Whenever I see the word tingling I instantly think nerves and not necessarily nerve damage or even localized origin.
Have you had a brain MRI that has good imaging of your brain stem and nerves? It’s possible one of your cranial nerves are being compressed by a blood vessel sending wonky signals to your brain by way of your face/scalp.
The other possible scenario is a virus that lays dormat and only comes out to play when the conditions are right. Think Herpes and especially HSV-2. These types of viruses can attach and attack nerves sending phantom signals to your brain. Many diognostics have a difficult time confirming these viruses because most of the orders places by providers are blood pathology samples and not saliva. This can also cause tissue flare ups like you’re mentioning.
Don’t take a random guys advice off the internet and make it stone. But, I would recommend asking for some diagnostics to rule things out!
I’m sorry for those annoying symptoms you are still experiencing.
Are you taking blood thinners?
When i was taking blood thinners in higher doses I also had skin irritations from the Xarelto, I’d say. It is known that blood thinners can cause such side effects especially when taken long term.

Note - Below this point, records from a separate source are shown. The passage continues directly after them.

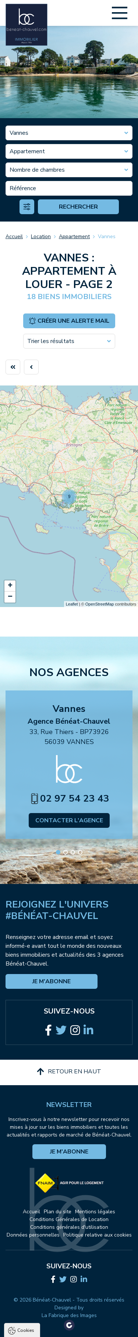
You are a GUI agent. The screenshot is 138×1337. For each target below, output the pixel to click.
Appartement (74, 236)
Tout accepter (69, 1302)
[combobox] (69, 133)
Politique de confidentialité (43, 1283)
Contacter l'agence (69, 820)
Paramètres (69, 1330)
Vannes (107, 236)
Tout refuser (69, 1316)
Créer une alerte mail (69, 321)
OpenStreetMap (99, 604)
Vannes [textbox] (19, 133)
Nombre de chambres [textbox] (37, 170)
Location (41, 236)
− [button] (10, 597)
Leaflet (72, 604)
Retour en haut (69, 1071)
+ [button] (10, 586)
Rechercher (78, 207)
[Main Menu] (119, 13)
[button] (58, 852)
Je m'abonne (51, 981)
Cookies (25, 1200)
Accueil (14, 236)
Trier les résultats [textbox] (50, 341)
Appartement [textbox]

If so it would be maybe a good idea to ask your doctor to try a different medication.
the thought has crossed my mind, but again, these all began as my first symptoms before the head pressure got bad and even before my first MRI with contrast.
I’m sorry this has become an ongoing problem. Very frustrating! It does sound like trigeminal/facial nerve stuff (face, forehead, eyebrows) plus the occipital nerve & some cervical nerves can affect the back of the scalp - if the tingling comes from the cervical nerves, there could be an ES connection, but not likely anything from your IJV compression (so glad those symptoms are gone!!).
The dose of amitriptyline you’re taking is VERY low which is a great place to start, however, since it’s ineffective, I’d ask the doctor to up your dose to the next level (25 mg?) to see if 1) you can tolerate it w/o bad side effects & 2) given a few weeks, if it helps control those nerve symptoms.
I also like @Loumango’s suggestions (good job thinking out of the box!). Nerve symptoms can go on for months after ES surgery, but if there’s a cause beyond that of recovery from surgery/previous injury, then it’s good to leave no stone unturned in trying to figure out the source of the problem.
Hi, I do get abnormal scalp sensation, including needing to itch my head. I think latter is a neuropathic itch as medics call it. Also if my head gets abnormal fluids trapped scalp can feel abnormal (numb, hot, tight, tender etc). Latter symptoms will reduce as I get fluid trapped reduced. I am hoping itch (&other issues) will settle down in time once healed. I don’t use nerve drugs as they don’t suit me. I do use photobiomodulation to help nerve pain. Hope you find helpful solutions. D
Ps. Zoster virus (shingles) can reactivate as PCN to cause skin itch & nerve pain. Dermatologist told me about this. I got Shingrix vaccine to reduce PCN risks as aging makes risks higher. D
So pleased that your IH symptoms have improved, that’s great news! I agree with @Isaiah_40_31 that it could be a nerve issue; I get tingling, boring, sort of like a freezer burn sensation, (plus tooth ache) on all 3 Trigeminal nerve branches, mine started at the same time as the ES symptoms started. It’s improved since surgery, but not gone completely. I take Amitriptyline, 20mg which helps. 10mg is the lowest dose to start, so it might be worth upping yours a bit as the next step to try before you look into anything else?
Thank you for the insight. I do believe that nerves will be the most likely cause and route any Dr. will take with me at this point. I am not sure if imaging is even necessary because my symptoms aren’t severe enough to warrant any intervention other than medications even if something is found. As long as it’s not IJVS related I think I am more than happy to experiment with different drugs until I find the right match. I know nerve drugs are a hit and miss for every person and it takes time.
As a side note, a few months after my symptoms began I got shingles. Not sure if it was a reaction to my general issues or something else. Could just be a coincidence as well.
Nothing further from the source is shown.